## [REQUEST]
Return the following data lines exactly as they appear, with no changes.

--- START OF GIVEN RECORDS ---

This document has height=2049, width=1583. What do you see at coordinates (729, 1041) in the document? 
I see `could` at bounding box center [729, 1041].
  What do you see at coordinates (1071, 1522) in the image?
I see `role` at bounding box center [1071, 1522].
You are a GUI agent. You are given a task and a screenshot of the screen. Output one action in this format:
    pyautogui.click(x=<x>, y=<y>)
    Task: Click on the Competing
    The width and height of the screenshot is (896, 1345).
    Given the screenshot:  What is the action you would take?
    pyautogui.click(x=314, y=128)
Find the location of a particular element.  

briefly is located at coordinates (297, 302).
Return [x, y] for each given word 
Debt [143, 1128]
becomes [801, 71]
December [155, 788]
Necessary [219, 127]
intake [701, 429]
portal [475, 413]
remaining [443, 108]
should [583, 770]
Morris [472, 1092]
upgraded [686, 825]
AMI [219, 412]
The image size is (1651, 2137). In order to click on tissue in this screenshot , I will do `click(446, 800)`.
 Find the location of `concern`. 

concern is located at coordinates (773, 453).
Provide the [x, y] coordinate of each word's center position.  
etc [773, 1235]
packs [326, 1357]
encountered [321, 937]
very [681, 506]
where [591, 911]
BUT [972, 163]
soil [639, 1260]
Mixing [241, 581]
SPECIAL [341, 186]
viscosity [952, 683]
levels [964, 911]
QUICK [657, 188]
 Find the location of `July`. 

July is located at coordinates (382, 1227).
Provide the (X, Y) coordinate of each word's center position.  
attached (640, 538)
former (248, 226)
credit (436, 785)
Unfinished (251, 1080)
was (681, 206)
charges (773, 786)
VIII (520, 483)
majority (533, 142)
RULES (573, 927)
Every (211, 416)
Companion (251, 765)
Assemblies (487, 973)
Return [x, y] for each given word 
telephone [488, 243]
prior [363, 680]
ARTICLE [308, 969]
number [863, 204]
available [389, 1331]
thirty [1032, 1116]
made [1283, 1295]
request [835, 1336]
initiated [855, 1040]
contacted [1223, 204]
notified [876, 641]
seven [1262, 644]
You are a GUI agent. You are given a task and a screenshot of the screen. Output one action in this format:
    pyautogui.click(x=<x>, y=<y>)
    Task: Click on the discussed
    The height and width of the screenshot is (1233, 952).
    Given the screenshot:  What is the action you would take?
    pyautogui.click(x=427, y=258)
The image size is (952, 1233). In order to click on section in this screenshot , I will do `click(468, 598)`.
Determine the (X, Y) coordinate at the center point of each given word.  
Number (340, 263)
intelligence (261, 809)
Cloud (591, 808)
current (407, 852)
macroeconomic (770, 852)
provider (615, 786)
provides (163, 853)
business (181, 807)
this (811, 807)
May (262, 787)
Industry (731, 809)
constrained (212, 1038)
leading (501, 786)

--- END OF GIVEN RECORDS ---

## [SOLVED PROBLEM]
This document has height=2049, width=1583. What do you see at coordinates (729, 1041) in the document? 
I see `could` at bounding box center [729, 1041].
  What do you see at coordinates (1071, 1522) in the image?
I see `role` at bounding box center [1071, 1522].
You are a GUI agent. You are given a task and a screenshot of the screen. Output one action in this format:
    pyautogui.click(x=<x>, y=<y>)
    Task: Click on the Competing
    The width and height of the screenshot is (896, 1345).
    Given the screenshot:  What is the action you would take?
    pyautogui.click(x=314, y=128)
Find the location of a particular element.  

briefly is located at coordinates (297, 302).
Return [x, y] for each given word 
Debt [143, 1128]
becomes [801, 71]
December [155, 788]
Necessary [219, 127]
intake [701, 429]
portal [475, 413]
remaining [443, 108]
should [583, 770]
Morris [472, 1092]
upgraded [686, 825]
AMI [219, 412]
The image size is (1651, 2137). In order to click on tissue in this screenshot , I will do `click(446, 800)`.
 Find the location of `concern`. 

concern is located at coordinates (773, 453).
Provide the [x, y] coordinate of each word's center position.  
etc [773, 1235]
packs [326, 1357]
encountered [321, 937]
very [681, 506]
where [591, 911]
BUT [972, 163]
soil [639, 1260]
Mixing [241, 581]
SPECIAL [341, 186]
viscosity [952, 683]
levels [964, 911]
QUICK [657, 188]
 Find the location of `July`. 

July is located at coordinates (382, 1227).
Provide the (X, Y) coordinate of each word's center position.  
attached (640, 538)
former (248, 226)
credit (436, 785)
Unfinished (251, 1080)
was (681, 206)
charges (773, 786)
VIII (520, 483)
majority (533, 142)
RULES (573, 927)
Every (211, 416)
Companion (251, 765)
Assemblies (487, 973)
Return [x, y] for each given word 
telephone [488, 243]
prior [363, 680]
ARTICLE [308, 969]
number [863, 204]
available [389, 1331]
thirty [1032, 1116]
made [1283, 1295]
request [835, 1336]
initiated [855, 1040]
contacted [1223, 204]
notified [876, 641]
seven [1262, 644]
You are a GUI agent. You are given a task and a screenshot of the screen. Output one action in this format:
    pyautogui.click(x=<x>, y=<y>)
    Task: Click on the discussed
    The height and width of the screenshot is (1233, 952).
    Given the screenshot:  What is the action you would take?
    pyautogui.click(x=427, y=258)
The image size is (952, 1233). In order to click on section in this screenshot , I will do `click(468, 598)`.
Determine the (X, Y) coordinate at the center point of each given word.  
Number (340, 263)
intelligence (261, 809)
Cloud (591, 808)
current (407, 852)
macroeconomic (770, 852)
provider (615, 786)
provides (163, 853)
business (181, 807)
this (811, 807)
May (262, 787)
Industry (731, 809)
constrained (212, 1038)
leading (501, 786)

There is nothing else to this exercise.